- _A set of rows_:
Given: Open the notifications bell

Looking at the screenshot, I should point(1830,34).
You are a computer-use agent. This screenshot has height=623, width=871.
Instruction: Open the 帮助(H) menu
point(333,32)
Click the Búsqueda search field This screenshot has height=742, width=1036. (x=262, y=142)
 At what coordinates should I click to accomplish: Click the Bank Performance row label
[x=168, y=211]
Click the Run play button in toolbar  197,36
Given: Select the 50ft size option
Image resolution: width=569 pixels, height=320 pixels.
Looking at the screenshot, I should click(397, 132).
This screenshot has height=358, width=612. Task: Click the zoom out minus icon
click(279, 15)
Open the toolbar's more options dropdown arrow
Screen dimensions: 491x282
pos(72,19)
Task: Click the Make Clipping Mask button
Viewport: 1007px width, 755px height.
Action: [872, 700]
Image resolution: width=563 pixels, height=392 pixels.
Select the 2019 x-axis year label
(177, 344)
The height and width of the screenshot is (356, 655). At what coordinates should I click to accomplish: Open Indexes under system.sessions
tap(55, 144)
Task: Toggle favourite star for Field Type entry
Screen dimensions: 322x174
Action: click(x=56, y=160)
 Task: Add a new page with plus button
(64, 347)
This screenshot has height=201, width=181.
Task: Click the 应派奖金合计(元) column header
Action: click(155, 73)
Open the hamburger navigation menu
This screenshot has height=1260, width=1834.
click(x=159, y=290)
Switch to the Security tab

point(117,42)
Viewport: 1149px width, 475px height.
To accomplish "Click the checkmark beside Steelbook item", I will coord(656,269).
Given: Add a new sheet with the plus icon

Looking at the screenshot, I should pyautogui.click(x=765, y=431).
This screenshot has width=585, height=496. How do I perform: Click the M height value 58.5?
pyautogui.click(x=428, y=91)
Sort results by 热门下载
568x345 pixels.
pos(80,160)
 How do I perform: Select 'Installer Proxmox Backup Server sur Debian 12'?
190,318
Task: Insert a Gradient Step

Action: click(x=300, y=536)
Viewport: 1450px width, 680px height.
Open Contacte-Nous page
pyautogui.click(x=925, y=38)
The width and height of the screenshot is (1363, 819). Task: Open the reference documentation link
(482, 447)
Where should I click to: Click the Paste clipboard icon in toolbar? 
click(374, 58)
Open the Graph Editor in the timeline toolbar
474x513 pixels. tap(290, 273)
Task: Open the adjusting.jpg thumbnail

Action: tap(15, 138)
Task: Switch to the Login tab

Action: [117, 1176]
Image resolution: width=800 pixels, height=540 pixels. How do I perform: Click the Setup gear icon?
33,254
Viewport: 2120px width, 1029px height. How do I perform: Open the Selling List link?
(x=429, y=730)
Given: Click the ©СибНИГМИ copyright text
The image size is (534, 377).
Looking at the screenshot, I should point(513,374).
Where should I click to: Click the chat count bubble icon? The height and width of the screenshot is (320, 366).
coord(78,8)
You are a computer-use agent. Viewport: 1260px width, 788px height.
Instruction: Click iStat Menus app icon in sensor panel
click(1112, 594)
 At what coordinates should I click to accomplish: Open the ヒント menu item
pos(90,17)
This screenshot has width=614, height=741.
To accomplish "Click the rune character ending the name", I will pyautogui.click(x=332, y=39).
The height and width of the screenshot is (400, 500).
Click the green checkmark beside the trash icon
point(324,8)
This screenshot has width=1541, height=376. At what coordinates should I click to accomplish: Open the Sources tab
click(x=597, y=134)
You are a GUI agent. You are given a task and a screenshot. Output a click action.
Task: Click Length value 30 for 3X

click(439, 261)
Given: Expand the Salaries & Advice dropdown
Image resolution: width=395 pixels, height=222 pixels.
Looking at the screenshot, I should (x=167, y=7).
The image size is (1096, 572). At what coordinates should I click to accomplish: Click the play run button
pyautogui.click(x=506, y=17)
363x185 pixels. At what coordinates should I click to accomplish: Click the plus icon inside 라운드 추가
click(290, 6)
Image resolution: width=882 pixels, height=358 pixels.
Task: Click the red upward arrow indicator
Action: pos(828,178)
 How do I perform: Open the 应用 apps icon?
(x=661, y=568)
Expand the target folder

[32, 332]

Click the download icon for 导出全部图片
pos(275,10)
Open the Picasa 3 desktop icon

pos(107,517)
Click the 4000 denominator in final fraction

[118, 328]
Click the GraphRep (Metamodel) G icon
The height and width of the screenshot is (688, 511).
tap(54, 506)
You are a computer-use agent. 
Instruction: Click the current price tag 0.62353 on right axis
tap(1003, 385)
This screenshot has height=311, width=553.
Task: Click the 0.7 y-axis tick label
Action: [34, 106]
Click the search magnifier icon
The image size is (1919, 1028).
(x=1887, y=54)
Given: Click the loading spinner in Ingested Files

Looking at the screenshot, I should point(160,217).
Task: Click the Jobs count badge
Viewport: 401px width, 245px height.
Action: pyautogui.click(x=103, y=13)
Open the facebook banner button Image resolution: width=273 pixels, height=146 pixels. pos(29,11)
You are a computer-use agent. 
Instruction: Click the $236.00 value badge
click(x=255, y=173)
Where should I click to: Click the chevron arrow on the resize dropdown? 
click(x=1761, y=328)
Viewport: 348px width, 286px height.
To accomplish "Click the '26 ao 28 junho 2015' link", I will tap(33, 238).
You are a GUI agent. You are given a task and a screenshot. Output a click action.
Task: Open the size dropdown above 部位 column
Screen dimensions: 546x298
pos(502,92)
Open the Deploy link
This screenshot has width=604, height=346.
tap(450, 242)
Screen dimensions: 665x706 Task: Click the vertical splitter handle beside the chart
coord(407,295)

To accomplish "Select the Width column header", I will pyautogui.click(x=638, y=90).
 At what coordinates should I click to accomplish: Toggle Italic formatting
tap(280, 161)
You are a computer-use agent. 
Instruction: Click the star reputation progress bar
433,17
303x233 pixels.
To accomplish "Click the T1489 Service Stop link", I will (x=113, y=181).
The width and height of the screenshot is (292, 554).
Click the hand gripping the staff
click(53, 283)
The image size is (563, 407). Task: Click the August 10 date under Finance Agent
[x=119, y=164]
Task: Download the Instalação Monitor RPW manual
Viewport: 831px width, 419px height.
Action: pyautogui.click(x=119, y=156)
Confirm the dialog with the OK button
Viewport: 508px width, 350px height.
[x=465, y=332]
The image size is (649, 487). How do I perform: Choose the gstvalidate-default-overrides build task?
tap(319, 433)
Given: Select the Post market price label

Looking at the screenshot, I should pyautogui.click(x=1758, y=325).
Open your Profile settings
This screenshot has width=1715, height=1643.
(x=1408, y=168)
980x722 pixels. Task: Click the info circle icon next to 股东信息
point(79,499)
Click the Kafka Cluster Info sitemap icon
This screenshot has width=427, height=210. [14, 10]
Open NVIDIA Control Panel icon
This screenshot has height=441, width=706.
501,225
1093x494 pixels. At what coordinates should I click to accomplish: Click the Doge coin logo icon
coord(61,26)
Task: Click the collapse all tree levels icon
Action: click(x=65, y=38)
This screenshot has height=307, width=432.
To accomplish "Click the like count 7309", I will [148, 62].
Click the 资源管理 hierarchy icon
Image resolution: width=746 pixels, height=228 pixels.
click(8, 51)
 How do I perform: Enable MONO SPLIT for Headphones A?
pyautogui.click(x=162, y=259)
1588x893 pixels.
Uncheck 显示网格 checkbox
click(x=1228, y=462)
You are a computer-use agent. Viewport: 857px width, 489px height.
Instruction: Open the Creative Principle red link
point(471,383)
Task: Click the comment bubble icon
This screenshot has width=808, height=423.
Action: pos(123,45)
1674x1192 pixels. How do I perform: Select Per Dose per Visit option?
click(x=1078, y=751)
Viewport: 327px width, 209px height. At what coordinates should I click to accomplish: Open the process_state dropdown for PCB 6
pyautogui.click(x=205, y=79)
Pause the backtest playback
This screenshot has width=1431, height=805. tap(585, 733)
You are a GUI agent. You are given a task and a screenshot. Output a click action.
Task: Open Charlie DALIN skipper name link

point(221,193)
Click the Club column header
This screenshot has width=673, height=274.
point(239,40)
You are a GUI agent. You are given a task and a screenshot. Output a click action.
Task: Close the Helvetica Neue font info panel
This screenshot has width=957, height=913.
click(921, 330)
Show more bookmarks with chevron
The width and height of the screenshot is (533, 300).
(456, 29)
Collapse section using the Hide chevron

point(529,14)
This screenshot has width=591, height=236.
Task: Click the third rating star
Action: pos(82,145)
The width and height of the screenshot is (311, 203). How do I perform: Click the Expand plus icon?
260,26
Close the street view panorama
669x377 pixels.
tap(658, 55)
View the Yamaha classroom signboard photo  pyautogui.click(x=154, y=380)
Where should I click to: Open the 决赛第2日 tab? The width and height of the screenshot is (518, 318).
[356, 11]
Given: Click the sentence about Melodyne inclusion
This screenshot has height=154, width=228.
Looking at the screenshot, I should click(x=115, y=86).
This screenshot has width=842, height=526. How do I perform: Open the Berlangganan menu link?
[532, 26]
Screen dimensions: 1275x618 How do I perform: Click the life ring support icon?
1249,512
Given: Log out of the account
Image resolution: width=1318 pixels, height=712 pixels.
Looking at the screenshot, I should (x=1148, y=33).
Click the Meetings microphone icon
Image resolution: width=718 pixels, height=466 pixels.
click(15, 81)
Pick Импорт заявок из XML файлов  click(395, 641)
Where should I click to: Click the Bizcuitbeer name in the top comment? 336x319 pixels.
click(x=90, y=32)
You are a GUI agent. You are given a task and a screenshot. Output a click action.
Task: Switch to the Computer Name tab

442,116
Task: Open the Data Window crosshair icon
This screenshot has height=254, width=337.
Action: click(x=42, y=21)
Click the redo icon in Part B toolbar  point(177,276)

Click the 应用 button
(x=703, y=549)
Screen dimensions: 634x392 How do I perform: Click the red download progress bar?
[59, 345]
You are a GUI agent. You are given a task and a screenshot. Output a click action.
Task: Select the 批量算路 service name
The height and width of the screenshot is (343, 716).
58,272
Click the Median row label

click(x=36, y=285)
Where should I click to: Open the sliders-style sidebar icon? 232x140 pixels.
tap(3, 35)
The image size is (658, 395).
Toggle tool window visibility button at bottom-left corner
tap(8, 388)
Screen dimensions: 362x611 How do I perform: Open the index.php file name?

- _Exercise objective_:
Render the rows from the line containing "Viewport: 1450px width, 680px height." to the line containing "Looking at the screenshot, I should (x=167, y=7).", both included, as a numbered list with blank lines omitted.

- _Output for this task_:
1. Viewport: 1450px width, 680px height.
2. Open Contacte-Nous page
3. pyautogui.click(x=925, y=38)
4. The width and height of the screenshot is (1363, 819). Task: Open the reference documentation link
5. (482, 447)
6. Where should I click to: Click the Paste clipboard icon in toolbar? 
7. click(374, 58)
8. Open the Graph Editor in the timeline toolbar
9. 474x513 pixels. tap(290, 273)
10. Task: Open the adjusting.jpg thumbnail
11. Action: tap(15, 138)
12. Task: Switch to the Login tab
13. Action: [117, 1176]
14. Image resolution: width=800 pixels, height=540 pixels. How do I perform: Click the Setup gear icon?
15. 33,254
16. Viewport: 2120px width, 1029px height. How do I perform: Open the Selling List link?
17. (x=429, y=730)
18. Given: Click the ©СибНИГМИ copyright text
19. The image size is (534, 377).
20. Looking at the screenshot, I should point(513,374).
21. Where should I click to: Click the chat count bubble icon? The height and width of the screenshot is (320, 366).
22. coord(78,8)
23. You are a computer-use agent. Viewport: 1260px width, 788px height.
24. Instruction: Click iStat Menus app icon in sensor panel
25. click(1112, 594)
26.  At what coordinates should I click to accomplish: Open the ヒント menu item
27. pos(90,17)
28. This screenshot has width=614, height=741.
29. To accomplish "Click the rune character ending the name", I will pyautogui.click(x=332, y=39).
30. The height and width of the screenshot is (400, 500).
31. Click the green checkmark beside the trash icon
32. point(324,8)
33. This screenshot has width=1541, height=376. At what coordinates should I click to accomplish: Open the Sources tab
34. click(x=597, y=134)
35. You are a GUI agent. You are given a task and a screenshot. Output a click action.
36. Task: Click Length value 30 for 3X
37. click(439, 261)
38. Given: Expand the Salaries & Advice dropdown
39. Image resolution: width=395 pixels, height=222 pixels.
40. Looking at the screenshot, I should (x=167, y=7).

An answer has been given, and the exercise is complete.